Lines holding the word "radio" in the following material must be counted; give only the resulting number.

═════ Data

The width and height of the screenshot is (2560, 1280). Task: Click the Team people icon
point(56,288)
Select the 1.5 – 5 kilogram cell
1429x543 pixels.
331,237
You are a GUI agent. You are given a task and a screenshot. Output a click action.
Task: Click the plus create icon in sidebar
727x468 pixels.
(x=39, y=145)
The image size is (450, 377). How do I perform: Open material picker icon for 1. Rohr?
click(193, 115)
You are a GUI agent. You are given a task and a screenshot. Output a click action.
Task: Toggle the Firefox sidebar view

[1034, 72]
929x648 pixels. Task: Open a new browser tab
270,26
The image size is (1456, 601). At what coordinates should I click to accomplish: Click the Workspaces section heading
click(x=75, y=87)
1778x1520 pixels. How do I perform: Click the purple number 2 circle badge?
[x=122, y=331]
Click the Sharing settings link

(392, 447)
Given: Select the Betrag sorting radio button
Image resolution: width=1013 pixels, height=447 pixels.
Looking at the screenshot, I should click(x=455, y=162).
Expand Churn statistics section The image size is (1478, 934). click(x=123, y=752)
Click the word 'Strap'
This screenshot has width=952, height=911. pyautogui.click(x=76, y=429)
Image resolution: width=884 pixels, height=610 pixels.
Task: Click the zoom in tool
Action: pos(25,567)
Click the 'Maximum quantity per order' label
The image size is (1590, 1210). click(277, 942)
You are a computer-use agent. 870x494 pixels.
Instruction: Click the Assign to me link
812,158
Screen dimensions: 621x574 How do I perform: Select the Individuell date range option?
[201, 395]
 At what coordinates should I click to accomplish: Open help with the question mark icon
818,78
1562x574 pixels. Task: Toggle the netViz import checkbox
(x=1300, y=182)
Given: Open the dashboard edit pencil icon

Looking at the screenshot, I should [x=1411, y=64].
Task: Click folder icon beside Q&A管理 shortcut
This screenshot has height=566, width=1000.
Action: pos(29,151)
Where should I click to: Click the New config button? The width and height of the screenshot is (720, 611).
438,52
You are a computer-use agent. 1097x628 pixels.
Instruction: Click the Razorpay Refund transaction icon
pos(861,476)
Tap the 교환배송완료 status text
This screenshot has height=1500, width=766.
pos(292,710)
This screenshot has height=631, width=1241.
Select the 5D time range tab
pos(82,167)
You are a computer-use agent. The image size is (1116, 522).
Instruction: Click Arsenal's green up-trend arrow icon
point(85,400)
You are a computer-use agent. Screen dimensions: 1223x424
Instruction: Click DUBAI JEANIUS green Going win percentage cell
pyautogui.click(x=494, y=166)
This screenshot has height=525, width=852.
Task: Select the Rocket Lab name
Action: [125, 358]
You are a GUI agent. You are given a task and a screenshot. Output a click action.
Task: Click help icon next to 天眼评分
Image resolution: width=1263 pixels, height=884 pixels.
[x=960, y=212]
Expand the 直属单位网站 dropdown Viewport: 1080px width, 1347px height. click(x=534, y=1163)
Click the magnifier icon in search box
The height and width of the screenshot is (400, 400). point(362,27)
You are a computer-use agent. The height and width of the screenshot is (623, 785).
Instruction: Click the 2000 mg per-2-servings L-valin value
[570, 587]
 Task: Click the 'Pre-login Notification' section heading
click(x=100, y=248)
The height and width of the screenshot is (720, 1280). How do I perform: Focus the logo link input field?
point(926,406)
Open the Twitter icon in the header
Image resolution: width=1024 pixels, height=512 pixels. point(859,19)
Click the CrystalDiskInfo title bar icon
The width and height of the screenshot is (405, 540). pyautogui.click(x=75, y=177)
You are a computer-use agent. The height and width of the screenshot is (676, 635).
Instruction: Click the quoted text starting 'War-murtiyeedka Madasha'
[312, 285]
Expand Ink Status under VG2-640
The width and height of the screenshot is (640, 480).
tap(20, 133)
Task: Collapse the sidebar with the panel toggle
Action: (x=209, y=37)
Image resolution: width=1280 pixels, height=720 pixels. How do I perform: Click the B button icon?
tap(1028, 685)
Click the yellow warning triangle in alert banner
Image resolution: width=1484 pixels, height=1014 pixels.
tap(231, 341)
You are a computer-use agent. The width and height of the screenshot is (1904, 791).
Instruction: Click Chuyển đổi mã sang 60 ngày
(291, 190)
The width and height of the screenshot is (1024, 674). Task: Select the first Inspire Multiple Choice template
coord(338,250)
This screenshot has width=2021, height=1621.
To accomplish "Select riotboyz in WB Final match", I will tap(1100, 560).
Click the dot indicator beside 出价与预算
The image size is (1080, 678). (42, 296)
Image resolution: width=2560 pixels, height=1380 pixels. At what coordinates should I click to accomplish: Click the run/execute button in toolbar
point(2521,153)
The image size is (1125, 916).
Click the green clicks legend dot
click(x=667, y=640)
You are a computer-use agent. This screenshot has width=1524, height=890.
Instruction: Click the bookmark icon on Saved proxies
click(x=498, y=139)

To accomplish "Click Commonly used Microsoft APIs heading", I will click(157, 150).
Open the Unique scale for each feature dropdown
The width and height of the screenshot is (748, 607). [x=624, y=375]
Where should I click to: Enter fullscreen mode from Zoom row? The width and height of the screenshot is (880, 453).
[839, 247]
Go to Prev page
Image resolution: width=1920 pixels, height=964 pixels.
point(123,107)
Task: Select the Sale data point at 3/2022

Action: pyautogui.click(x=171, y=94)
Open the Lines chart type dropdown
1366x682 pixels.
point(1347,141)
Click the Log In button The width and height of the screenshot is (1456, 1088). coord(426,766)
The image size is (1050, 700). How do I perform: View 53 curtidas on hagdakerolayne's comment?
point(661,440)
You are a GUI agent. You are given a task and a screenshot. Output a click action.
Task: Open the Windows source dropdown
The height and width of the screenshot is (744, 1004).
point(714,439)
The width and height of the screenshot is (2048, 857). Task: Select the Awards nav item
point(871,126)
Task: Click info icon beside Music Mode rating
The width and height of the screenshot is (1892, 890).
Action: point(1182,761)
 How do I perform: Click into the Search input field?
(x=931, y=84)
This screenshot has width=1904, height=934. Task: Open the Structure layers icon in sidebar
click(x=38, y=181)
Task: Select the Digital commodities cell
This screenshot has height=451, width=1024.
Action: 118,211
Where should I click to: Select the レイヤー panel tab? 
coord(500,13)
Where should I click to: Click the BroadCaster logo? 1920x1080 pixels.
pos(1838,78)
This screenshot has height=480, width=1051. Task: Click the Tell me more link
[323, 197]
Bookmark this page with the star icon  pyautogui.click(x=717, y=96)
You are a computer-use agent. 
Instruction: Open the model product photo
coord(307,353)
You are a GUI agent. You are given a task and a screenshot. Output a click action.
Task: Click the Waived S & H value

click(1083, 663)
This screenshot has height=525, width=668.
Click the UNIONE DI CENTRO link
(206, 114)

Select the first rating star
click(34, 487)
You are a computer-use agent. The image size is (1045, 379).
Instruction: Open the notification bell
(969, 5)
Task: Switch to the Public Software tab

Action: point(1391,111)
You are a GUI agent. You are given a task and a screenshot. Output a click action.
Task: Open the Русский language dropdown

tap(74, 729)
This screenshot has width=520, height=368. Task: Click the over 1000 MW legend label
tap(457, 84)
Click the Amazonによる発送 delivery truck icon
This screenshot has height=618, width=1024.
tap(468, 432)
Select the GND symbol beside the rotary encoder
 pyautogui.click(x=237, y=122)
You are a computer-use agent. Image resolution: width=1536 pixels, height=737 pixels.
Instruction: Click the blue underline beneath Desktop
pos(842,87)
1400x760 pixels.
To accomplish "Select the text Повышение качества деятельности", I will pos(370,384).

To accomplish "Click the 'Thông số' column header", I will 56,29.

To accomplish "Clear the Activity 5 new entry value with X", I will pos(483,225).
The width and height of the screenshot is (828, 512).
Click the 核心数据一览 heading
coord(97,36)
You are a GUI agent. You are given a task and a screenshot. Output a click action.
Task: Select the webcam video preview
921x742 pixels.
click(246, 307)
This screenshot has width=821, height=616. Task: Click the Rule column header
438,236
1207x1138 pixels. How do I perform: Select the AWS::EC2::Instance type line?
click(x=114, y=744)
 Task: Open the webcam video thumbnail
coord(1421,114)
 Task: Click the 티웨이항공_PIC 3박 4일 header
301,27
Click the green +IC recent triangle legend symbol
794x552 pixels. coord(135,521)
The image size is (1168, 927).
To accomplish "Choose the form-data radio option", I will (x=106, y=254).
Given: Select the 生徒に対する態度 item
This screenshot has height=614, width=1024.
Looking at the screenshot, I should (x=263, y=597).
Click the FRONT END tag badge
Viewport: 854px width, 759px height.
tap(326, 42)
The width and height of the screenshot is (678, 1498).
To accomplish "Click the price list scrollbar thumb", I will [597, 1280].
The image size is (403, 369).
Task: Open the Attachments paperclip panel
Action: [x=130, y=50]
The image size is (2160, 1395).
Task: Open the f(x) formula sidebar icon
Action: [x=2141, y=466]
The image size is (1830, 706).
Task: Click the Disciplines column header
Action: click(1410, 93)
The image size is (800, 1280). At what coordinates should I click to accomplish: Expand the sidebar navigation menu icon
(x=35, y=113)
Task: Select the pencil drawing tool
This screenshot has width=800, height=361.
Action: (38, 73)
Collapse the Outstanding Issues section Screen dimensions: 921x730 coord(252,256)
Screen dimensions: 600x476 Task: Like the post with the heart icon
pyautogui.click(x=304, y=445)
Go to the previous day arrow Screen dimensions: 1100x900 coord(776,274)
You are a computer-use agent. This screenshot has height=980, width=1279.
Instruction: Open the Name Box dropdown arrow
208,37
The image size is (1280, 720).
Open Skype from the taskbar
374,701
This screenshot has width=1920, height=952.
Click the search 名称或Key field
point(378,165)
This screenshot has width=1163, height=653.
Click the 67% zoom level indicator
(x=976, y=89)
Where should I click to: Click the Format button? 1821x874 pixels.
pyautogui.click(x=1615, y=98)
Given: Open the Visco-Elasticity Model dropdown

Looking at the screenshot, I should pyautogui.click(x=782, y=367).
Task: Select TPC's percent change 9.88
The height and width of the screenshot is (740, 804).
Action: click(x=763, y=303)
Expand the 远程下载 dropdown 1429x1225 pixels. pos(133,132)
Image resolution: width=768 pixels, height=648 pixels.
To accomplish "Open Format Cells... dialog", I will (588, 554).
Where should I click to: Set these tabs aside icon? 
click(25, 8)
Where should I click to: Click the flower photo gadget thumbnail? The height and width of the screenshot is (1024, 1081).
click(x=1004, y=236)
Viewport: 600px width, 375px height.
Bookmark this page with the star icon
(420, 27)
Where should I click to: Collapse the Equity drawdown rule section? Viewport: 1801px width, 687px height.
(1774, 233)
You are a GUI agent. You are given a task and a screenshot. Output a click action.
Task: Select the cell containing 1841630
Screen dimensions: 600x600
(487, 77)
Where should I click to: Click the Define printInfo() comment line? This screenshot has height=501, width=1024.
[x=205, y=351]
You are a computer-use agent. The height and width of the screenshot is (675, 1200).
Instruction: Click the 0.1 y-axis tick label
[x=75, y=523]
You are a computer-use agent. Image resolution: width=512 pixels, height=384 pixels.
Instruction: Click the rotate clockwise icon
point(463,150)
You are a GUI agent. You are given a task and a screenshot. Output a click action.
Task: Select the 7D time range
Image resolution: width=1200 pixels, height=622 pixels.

══════════

■ Written solution
2